--- Reading passage ---

Read the NABand it's footnotes

usccb.org/bible/

Take today's Gospel

usccb.org/bible/readings/bible/matthew/8:5

[8:1–9:38] This narrative section of the second book of the gospel is composed of nine miracle stories, most of which are found in Mark, although Matthew does not follow the Marcan order and abbreviates the stories radically. The stories are arranged in three groups of three, each group followed by a section composed principally of sayings of Jesus about discipleship. Mt 9:35 is an almost verbatim repetition of Mt 4:23. Each speaks of Jesus’ teaching, preaching, and healing. The teaching and preaching form the content of Mt 5–7; the healing, that of Mt 8–9. Some scholars speak of a portrayal of Jesus as “Messiah of the Word” in Mt 5–7 and “Messiah of the Deed” in Mt 8–9. That is accurate so far as it goes, but there is also a strong emphasis on discipleship in Mt 8–9; these chapters have not only christological but ecclesiological import.

>> No.11397264

>>11396942
>Are you a theist or an atheist?
Theist. I believe in God and his son Jesus Christ.
>When you read the Bible how do you read it?
I started with the NT first 4 books. Then move onto the OT and read it with the idea that everything leads up to Jesus.
>How do you interpret it?
Mostly metaphors heavily based in either historical or spiritual truth.
>What do you take as historical and what do you take as non-historical?
Everything pre-deluge I take as metaphor, Abraham+ I take as orate history written down later in scripture. I believe in the Exodus, but not sure what to make of Moses, though I'm leaning on him being a real figure. Everything since Saul and David I take as history.

---

Given task 1: According to the Bible-reading passage, how many miracle stories make up Matthew 8:1–9:38?
Given task 2: Quote the Bible-reading passage from "Theist. I believe" to "take as history.".
You can ignore the entries that follow the Bible-reading passage.

--- Extracted records ---

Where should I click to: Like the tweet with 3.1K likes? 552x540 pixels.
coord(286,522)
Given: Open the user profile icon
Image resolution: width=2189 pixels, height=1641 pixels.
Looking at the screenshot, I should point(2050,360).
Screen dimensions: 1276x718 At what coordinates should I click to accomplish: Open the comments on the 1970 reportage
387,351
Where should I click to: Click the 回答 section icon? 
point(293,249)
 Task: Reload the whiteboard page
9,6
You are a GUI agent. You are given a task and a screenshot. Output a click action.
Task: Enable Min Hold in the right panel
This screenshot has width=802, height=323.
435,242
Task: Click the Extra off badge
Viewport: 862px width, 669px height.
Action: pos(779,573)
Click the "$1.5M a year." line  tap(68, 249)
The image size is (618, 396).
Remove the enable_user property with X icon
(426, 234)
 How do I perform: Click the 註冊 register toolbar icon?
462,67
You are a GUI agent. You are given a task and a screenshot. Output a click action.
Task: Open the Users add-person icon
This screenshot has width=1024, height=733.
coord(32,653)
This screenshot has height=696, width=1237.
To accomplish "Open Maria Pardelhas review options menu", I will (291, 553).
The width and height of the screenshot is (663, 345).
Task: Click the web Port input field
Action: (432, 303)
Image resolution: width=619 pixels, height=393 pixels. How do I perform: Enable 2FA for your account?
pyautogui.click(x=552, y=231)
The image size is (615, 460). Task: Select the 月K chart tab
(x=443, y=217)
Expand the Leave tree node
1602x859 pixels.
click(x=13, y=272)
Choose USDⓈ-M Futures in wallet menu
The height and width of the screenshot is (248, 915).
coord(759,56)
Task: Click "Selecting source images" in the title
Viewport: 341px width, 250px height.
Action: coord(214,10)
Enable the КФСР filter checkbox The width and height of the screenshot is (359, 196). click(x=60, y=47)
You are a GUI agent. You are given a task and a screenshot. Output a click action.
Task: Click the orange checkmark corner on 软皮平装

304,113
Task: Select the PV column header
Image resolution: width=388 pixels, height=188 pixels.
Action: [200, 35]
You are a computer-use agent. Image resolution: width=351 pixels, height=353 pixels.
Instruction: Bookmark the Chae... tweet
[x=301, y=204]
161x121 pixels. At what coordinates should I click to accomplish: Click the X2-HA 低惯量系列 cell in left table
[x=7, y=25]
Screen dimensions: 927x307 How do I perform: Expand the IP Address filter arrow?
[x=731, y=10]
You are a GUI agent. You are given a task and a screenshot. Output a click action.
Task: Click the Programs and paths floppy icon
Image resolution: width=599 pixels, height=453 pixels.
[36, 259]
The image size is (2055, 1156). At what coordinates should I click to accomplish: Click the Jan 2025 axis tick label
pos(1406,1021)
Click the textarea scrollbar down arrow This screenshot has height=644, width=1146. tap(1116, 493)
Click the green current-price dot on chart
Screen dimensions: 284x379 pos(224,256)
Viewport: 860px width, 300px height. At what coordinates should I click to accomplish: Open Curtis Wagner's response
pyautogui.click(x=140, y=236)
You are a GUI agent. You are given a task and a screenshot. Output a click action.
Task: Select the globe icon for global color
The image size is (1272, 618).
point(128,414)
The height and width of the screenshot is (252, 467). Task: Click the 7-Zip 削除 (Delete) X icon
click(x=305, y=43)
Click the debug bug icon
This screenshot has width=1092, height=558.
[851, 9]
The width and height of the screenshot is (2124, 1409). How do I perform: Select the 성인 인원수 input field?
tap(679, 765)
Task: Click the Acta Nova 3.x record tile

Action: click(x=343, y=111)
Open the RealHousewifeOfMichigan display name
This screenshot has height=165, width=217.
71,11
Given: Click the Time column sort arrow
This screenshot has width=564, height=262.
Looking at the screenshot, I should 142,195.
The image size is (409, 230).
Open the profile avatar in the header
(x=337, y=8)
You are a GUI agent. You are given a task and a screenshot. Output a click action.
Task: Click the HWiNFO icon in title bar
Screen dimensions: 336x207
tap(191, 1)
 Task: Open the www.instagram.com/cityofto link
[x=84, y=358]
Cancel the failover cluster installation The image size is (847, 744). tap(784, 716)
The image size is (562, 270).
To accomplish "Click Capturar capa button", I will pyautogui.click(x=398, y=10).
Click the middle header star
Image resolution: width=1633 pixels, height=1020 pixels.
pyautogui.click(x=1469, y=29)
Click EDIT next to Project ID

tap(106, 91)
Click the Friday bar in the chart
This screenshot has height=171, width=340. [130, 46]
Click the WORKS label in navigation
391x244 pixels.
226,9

---

Full output 1: Nine.

Full output 2:
Theist. I believe in God and his son Jesus Christ.
>When you read the Bible how do you read it?
I started with the NT first 4 books. Then move onto the OT and read it with the idea that everything leads up to Jesus.
>How do you interpret it?
Mostly metaphors heavily based in either historical or spiritual truth.
>What do you take as historical and what do you take as non-historical?
Everything pre-deluge I take as metaphor, Abraham+ I take as orate history written down later in scripture. I believe in the Exodus, but not sure what to make of Moses, though I'm leaning on him being a real figure. Everything since Saul and David I take as history.